### Given passage:
Quoting Simon Bennett, Deputy Secretary General International Chamber of Shipping:
“Even using conservative estimates for trade growth, a 50% total cut in CO2 by 2050 can only be achieved by improving carbon efficiency of the world fleet by around 90%. This will only be possible if a large proportion of the fleet is using commercially viable zero-carbon fuels. In practice, if the 50% target is achieved, with a large proportion of the fleet using zero-carbon fuels by 2050, the entire world fleet would also be using these fuels very shortly after, making 100% decarbonisation possible – which is the industry’s goal.”
“USD 2 a tonne will generate about 5 billion dollars over a ten year period – based on total fuel consumption by the world fleet of about 250 million tonnes per year – which we believe should be sufficient to accelerate the intensive R&D effort we need to fully decarbonise our sector within the ambitious timeline agreed by IMO.”

### Entries supplied:
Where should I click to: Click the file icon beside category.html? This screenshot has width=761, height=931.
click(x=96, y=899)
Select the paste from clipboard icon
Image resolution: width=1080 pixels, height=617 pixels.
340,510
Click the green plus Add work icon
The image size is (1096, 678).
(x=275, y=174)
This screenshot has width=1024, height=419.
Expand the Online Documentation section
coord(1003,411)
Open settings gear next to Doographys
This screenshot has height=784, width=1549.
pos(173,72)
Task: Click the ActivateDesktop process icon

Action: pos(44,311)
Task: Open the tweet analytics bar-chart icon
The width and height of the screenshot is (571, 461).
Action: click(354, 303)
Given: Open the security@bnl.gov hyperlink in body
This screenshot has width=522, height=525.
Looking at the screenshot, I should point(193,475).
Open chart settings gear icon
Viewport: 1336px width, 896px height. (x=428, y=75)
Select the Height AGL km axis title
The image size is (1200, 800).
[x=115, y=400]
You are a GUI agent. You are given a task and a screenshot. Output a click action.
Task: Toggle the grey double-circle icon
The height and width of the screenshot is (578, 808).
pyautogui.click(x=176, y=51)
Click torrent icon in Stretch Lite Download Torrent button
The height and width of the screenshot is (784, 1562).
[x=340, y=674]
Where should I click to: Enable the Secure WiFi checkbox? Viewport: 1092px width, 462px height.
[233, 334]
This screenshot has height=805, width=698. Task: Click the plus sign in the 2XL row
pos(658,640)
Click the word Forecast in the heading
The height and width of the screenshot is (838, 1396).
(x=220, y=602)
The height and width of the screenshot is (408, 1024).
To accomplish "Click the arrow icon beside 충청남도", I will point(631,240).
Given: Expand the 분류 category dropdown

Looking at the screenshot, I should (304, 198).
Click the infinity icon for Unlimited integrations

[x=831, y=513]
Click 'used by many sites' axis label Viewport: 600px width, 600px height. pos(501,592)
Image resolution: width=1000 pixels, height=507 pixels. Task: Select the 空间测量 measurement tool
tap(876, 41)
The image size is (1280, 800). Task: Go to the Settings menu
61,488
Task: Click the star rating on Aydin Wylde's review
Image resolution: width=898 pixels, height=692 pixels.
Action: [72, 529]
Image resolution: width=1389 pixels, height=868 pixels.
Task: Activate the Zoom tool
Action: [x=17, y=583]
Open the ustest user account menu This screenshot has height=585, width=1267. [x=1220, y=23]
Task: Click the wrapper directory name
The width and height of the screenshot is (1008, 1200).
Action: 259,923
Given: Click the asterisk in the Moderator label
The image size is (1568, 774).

### Check your understanding:
• a. Rewrite the paragraph of the shipping decarbonization quote that begins "USD 2 a tonne" as a short bulleted list of its main facts.
• b. According to the shipping decarbonization quote, by about how much must the world fleet improve its carbon efficiency to achieve a 50% total cut in CO2 by 2050?
The records are separate material and have no connection to the shipping decarbonization quote.

### Answer set:
• a.
- A charge of USD 2 per tonne would raise about 5 billion dollars over ten years.
- This figure assumes the world fleet uses about 250 million tonnes of fuel per year.
- The speaker believes this should be enough to speed up the intensive R&D needed to fully decarbonize the sector within the timeline agreed by IMO.

• b. By around 90%.